Inital Hypothesis & Thought

Thoughts

  • Are customers with internet service more likely to remain loyal to the company? If so, is this because of the additional services that can be included? (Such as technical support or device protection)
  • Could other factors be motivating customers to leave within phone or internet services? Are prices higher for one group? Could one service be more likely to choose a contract with more tenure?

Hypotheses

Do additional services, such as support, increase customer loyalty?
Null Hypothesis: Churn is independent of tech support.
Alternative Hypothesis: Customers with tech support are less likely to churn.

Does a specific service type affect churn?
Null Hypothesis: Churn is independent of phone and internet service.
Alternative Hypothesis: Customers with phone or internet service are more likely to churn.

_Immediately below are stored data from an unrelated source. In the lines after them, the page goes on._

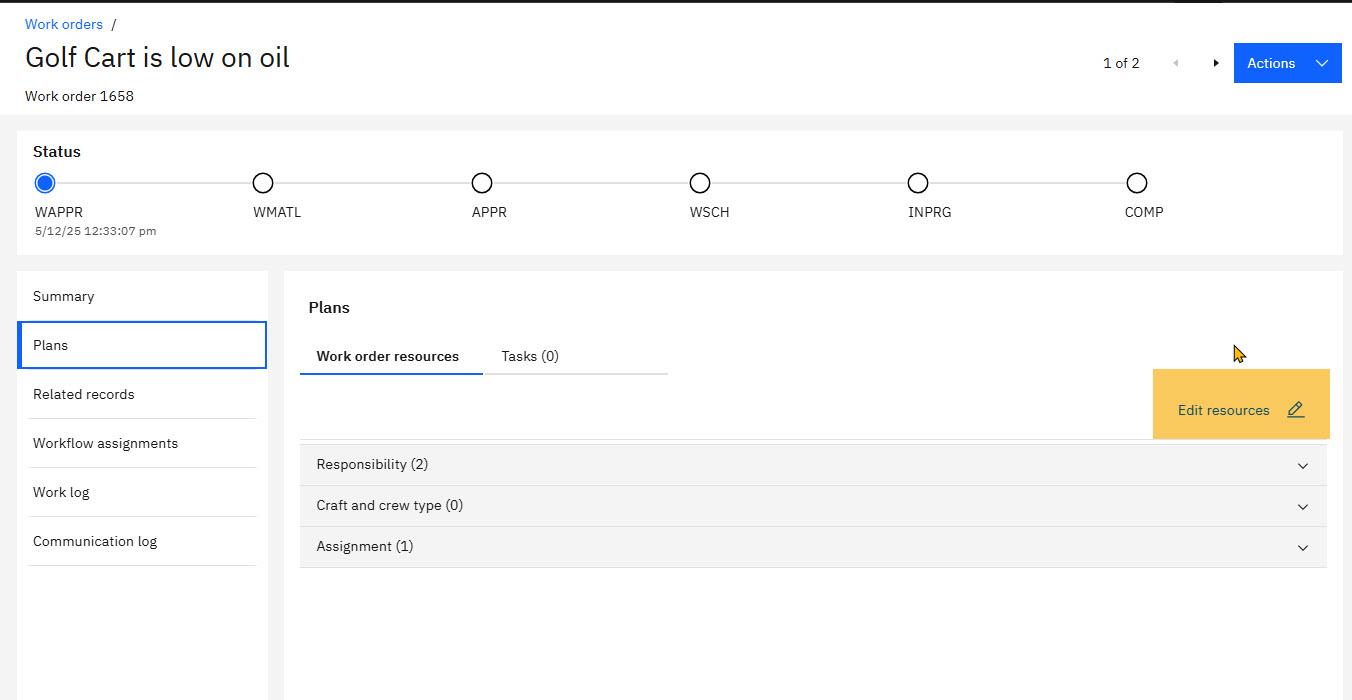Select the COMP status circle
Image resolution: width=1352 pixels, height=700 pixels.
coord(1137,183)
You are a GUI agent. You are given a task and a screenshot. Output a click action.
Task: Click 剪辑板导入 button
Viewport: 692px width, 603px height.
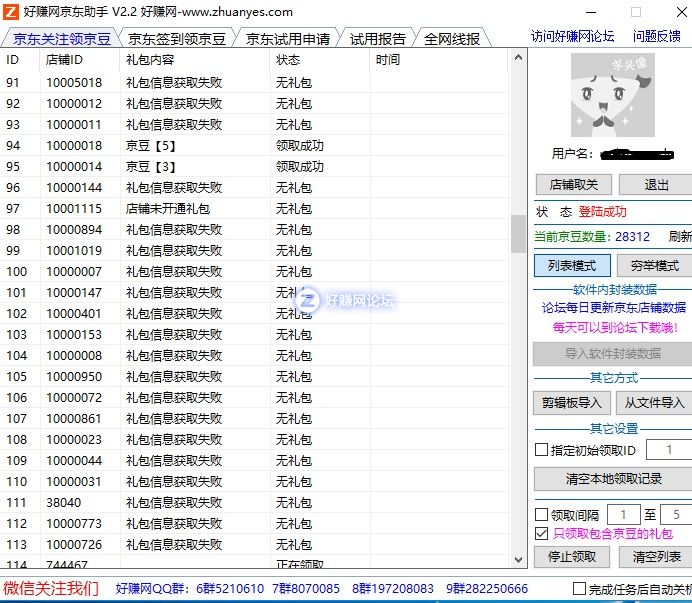pos(572,402)
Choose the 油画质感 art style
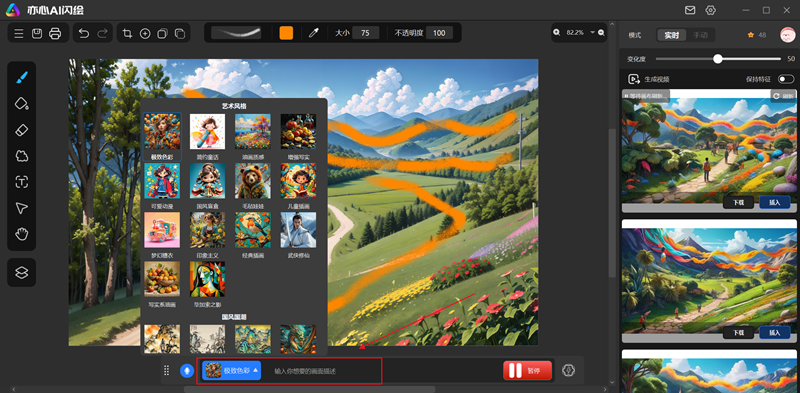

Are customers with automatic payments less likely to leave the company?
Null Hypothesis: Churn is independent of payment type.
Alternative Hypothesis: Customers using automatic payments are less likely to leave.


Project Steps

Acquire & Prepare

acquire.py

Data is aquired from the company SQL database using a querry to join all tables. Login credentials are required. Functions are stored in the acquire.py file, which allows quick access to the data. Once the aquire file is imported, it can be used each time using the data.

prepare.py

Within the prepare.py file:

  • Any duplicate observations are removed
  • Features are converted to integer or float values
    • i.e. contract_type changed from monthly, yearly, ... to 0,1,2
  • Feature for tenure in months created
  • Null values in total_charges changed to 0 (due to new customer not being charged yet)
  • Values for categorical variables are shown below telco_churn_service_features

Explore

  • Finding which features have the highest correlation to churn
  • Testing hypothesis with Chi-Squared Contigency and T-test
  • Visualizing churn with plots
    • Using sns.heatmap of correlation creates the visual below
    • I have highlighted the section which specifically displays correlation of churn to each feature
    • The heatmap can guide features we test and include in our model

telco_correlation_for_churn

Relevant exploration is documented in the final Modeling.ipynb. For the more in-depth exploration process, go to Exploration.ipynb

Model

After splitting and exploring the data, we move on to modeling.
With the train data set, try four different classification models, determining which data features and model parameters create better predictions

  • Logistic Regression
  • Decision Tree
  • Random Forest
  • K-Nearest Neighbors
    Evaluate the 3 top models on the validate data set Evaluate the best model on the test data set

Conclusion

  • Hypothesis testing and correlation heatmap showed that features such as tech support and device protection do affect churn, but at a lower rate than service type or contract type
  • The Random Forest classification model created is four percent more accurate than the baseline model
  • The model uses five features: (tech support, automatic payment, service/contract type, and monthly charges) and a max_depth = 5
  • A simplified visual of how the model works is below random_forest_visual
  • Next steps: explore the data to find more drivers of churn and use these to refine the model.

How to Reproduce

  • Read this README.md
  • Download the aquire.py, prepare.py, and Modeling.ipynb into your working directory
  • Run the Modeling.ipynb notebook
  • Have fun doing your own exploring, modeling, and more!